On the whole, I am a huge supporter of The Economist, however, the 11/12 issue of checks and balances was largely unhelpful and lacked any insight. There is no easy answer, so don’t offer one that is pie-in-the-sky and untenable. I’m liberal and pro-immigration but our border woes, as you accurately pointed out, are not really a party-line problem. We are fortunate to have a wealthy country and we need to do as much as possible for the disadvantaged worldwide, but your suggestion of basically throwing open the doors and let anyone who wants to show up to enter is absurd. We have to be measured and we must be courageous enough to say “NO” when that is proper.

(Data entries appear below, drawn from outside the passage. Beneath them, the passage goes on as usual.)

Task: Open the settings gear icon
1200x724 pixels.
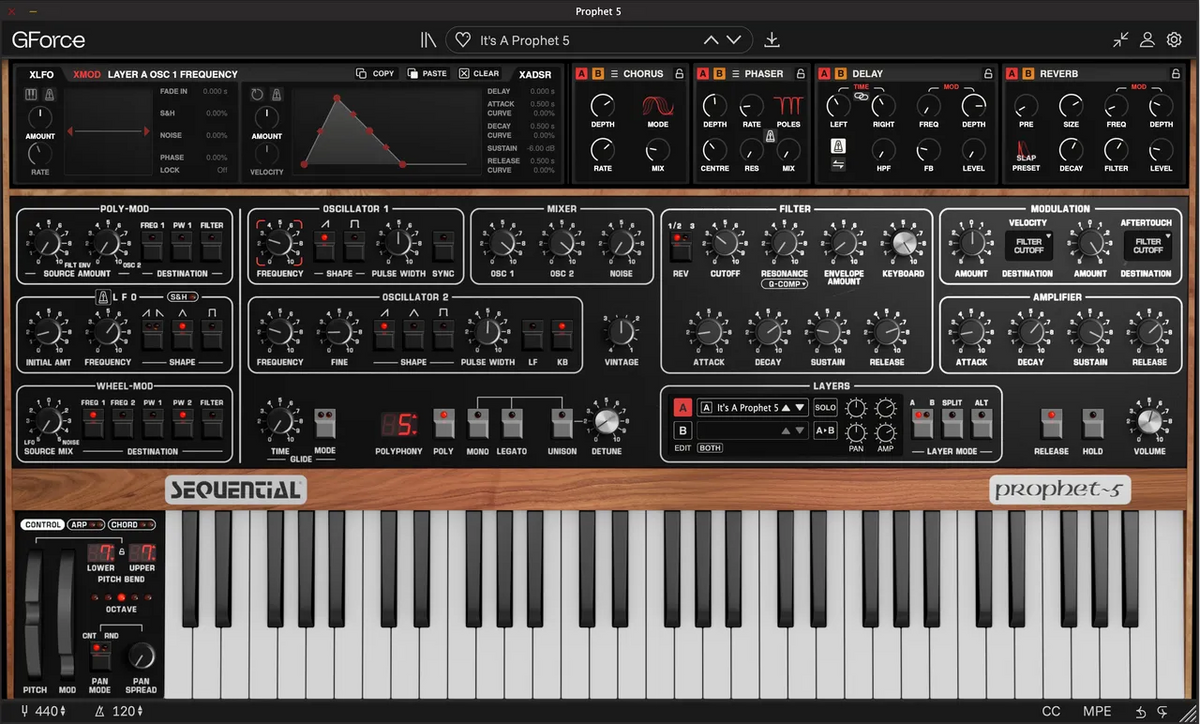Action: 1174,40
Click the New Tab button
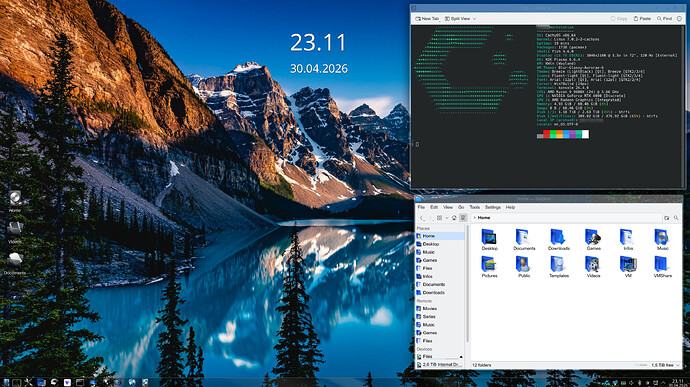Image resolution: width=690 pixels, height=387 pixels. pos(427,18)

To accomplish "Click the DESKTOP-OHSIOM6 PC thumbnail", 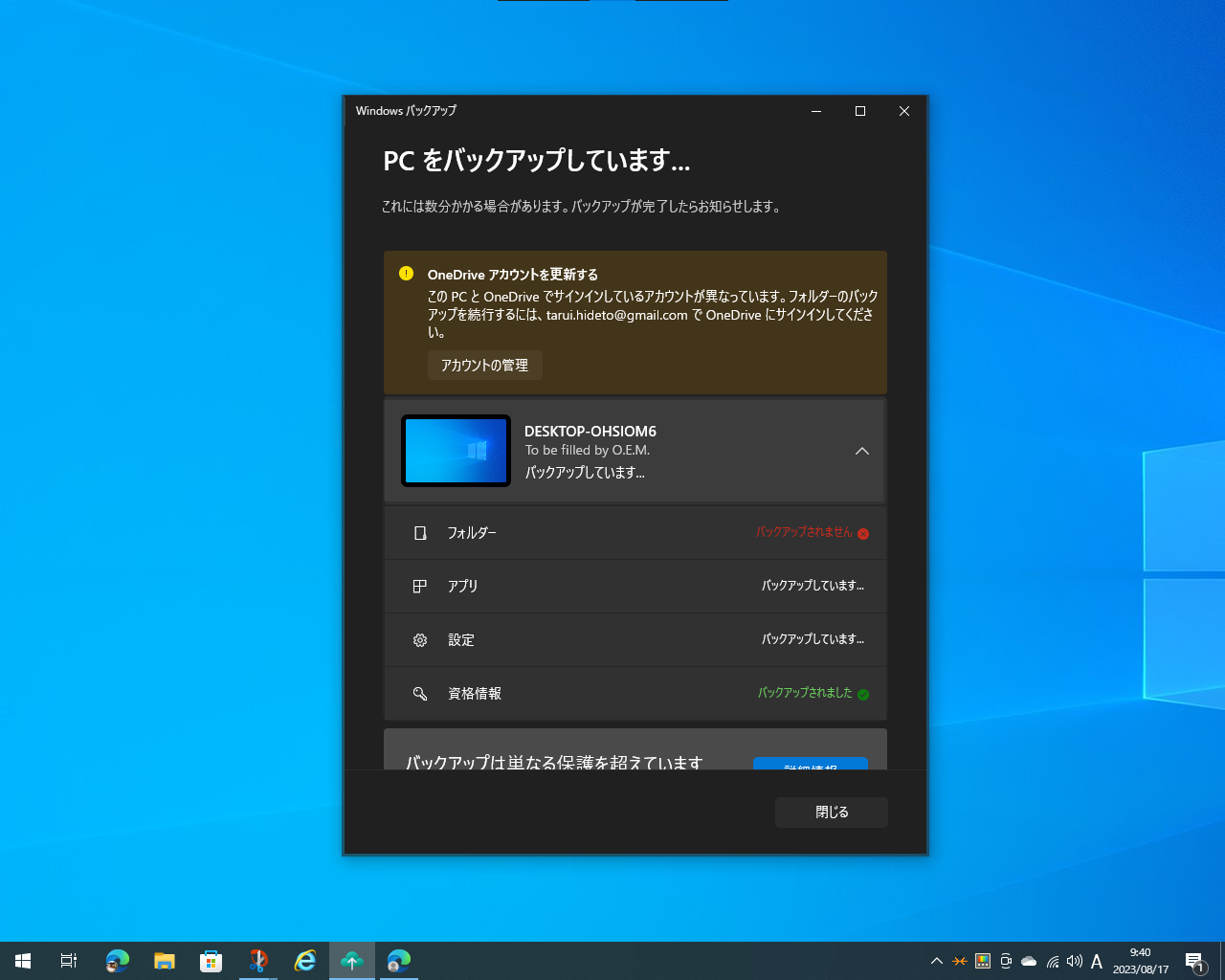I will [x=456, y=450].
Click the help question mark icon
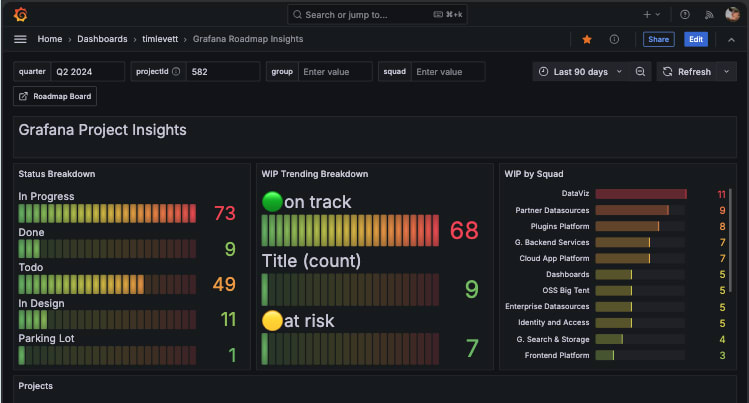 click(x=685, y=15)
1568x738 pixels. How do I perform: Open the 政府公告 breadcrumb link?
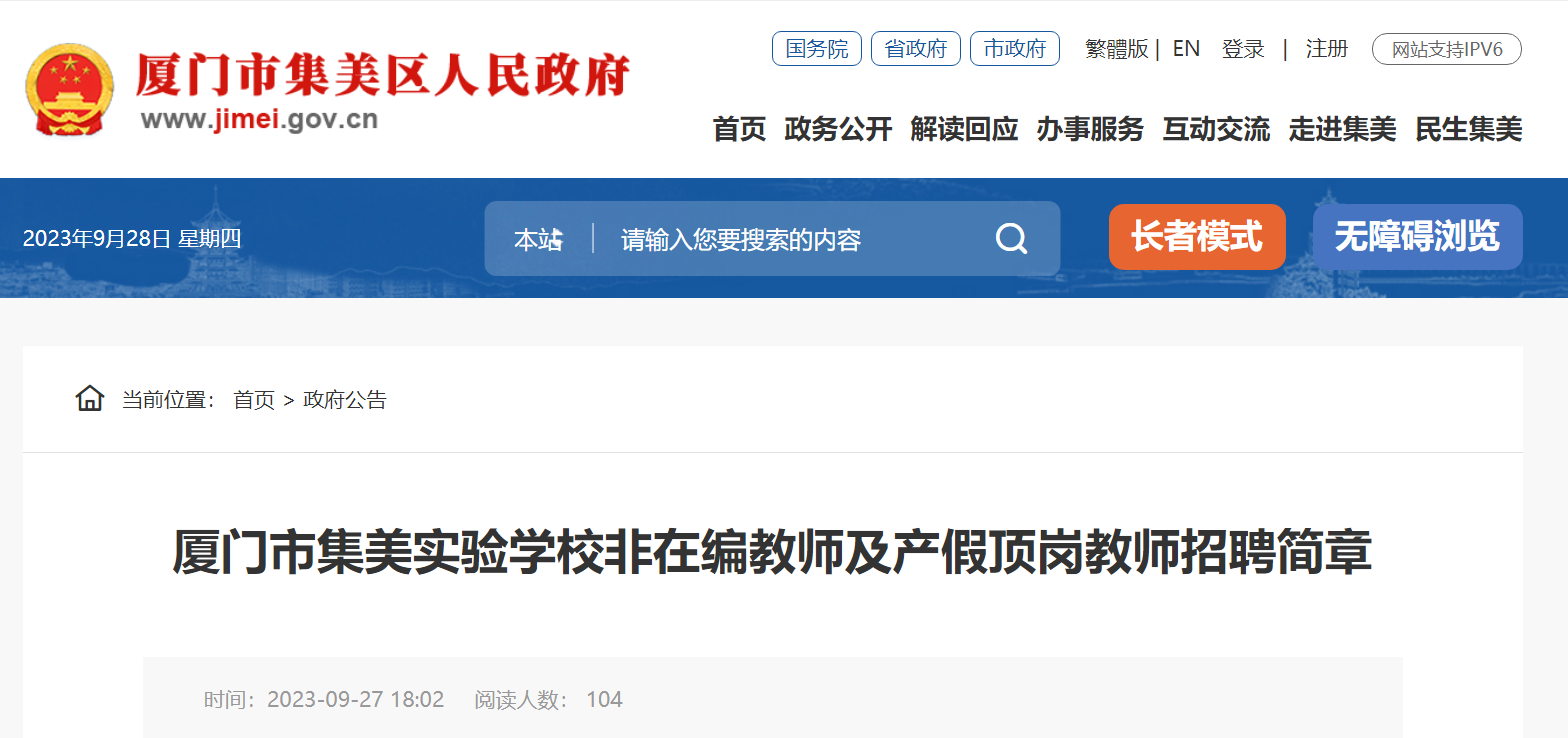point(345,400)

I do not personally agree with letting wishful immigrants lose in the country while awaiting a legal decision. And, I am absolutely against allowing those who cross illegally to stay. They should get in line like the millions of people from other parts of the world are forced to do. We are governed by the rules of law. We should expect prospective citizens to meet the same standard.

browngangbc ,

Checks and Balances

I find the discussions, both for the “Checks and Balances” episode and all the other episodes, but the lack of conservative voices in the discussions is very noticeable. For instance, in this episode there was no consideration of the economic impact of any of the proposed increases of government spending or increased taxation. Very glaring omissions.

Jalapeño_2002 ,

A British/European Perspective

If you’re looking for a more European/global perspective beyond US newspapers, this is a great podcast for you. “The Intelligence” is an awesome daily podcast on global events. I also enjoy “Checks and Balance” and the other sister podcasts as well. While the hosts and guests are certainly opinionated, they do present the nuance and complexities of the issues at hand. Overall, this is another great newspaper to add to your collection of diverse perspectives.